Former Army Reserve Staff Sgt. Ivan Frederick, 40, was released from a military prison in Fort Leavenworth, Kan., after serving three years, said his lawyer, Gary Myers.
Frederick was accused of abuse, including placing wires in a detainee's hands and telling him he would be electrocuted if he fell off a box. That photo, along with others showing Iraqi detainees in humiliating positions next to grinning U.S. troops, cast a pall on the U.S. military's presence in Iraq after the toppling of Saddam Hussein's regime in 2003.
The scandal was among the first in a series of allegations of abuse and murder of Iraqis that have resulted charges against more than two dozen U.S. troops. The cases have served as fodder for criticism in the Arab and Muslim world, and elsewhere, of the U.S.'s continued presence in the war-torn country.
Eleven U.S. soldiers were convicted in the Abu Ghraib case. The sole officer to face court-marital in the case, Lt. Col. Steven L. Jordan, was given a reprimand for disobeying a general's order not to discuss the investigation. Jordan was acquitted of abuse charges.
Myers said Frederick's cooperation with prosecutors, including his testimony at Jordan's trial in August, aided in his early release.
"Chip Frederick was never a ‘bad apple' as the Army tried to portray him," Myers said in an e-mailed statement to The Associated Press. "Frederick recognized that he had done wrong and, like the decent man that he is, pleaded guilty to some of the charges against him."

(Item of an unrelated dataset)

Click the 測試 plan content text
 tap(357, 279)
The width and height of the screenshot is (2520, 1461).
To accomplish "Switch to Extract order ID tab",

Myers said Frederick's prosecution was a blatant political attempt to shift blame from former Defense Secretary Donald Rumsfeld and other high-ranking government officials whom Myers said had created an environment in which the Geneva Conventions were disregarded and misconduct was allowed in the name of national security.
Frederick, of the 372nd Military Police Company, of Cresaptown, Md., supervised the night shift in the prison's "hard site," where detainees deemed to be of high intelligence value were held.
At his court-martial in Baghdad in October 2004, Frederick admitted placing the wires in the hooded detainee's hands; forcing another, naked detainee to masturbate while soldiers photographed him; jumping and stomping on a pile of seven detainees accused of rioting; and punching a detainee in the chest so hard he needed medical attention.
"I knew it was wrong at the time because I knew it was a form of abuse," Frederick, a former Virginia state correctional officer, said at his court-martial. He testified then, and again at Jordan's trial in August, that at least some of the abuse, such as threatening the man with electrocution, stripping male prisoners and covering their heads with women's underwear, was directed by military and civilian interrogators.
Frederick pleaded guilty to conspiracy, dereliction of duty, maltreatment of detainees, assault and committing an indecent act. Prosecutors dropped several other charges in a plea deal.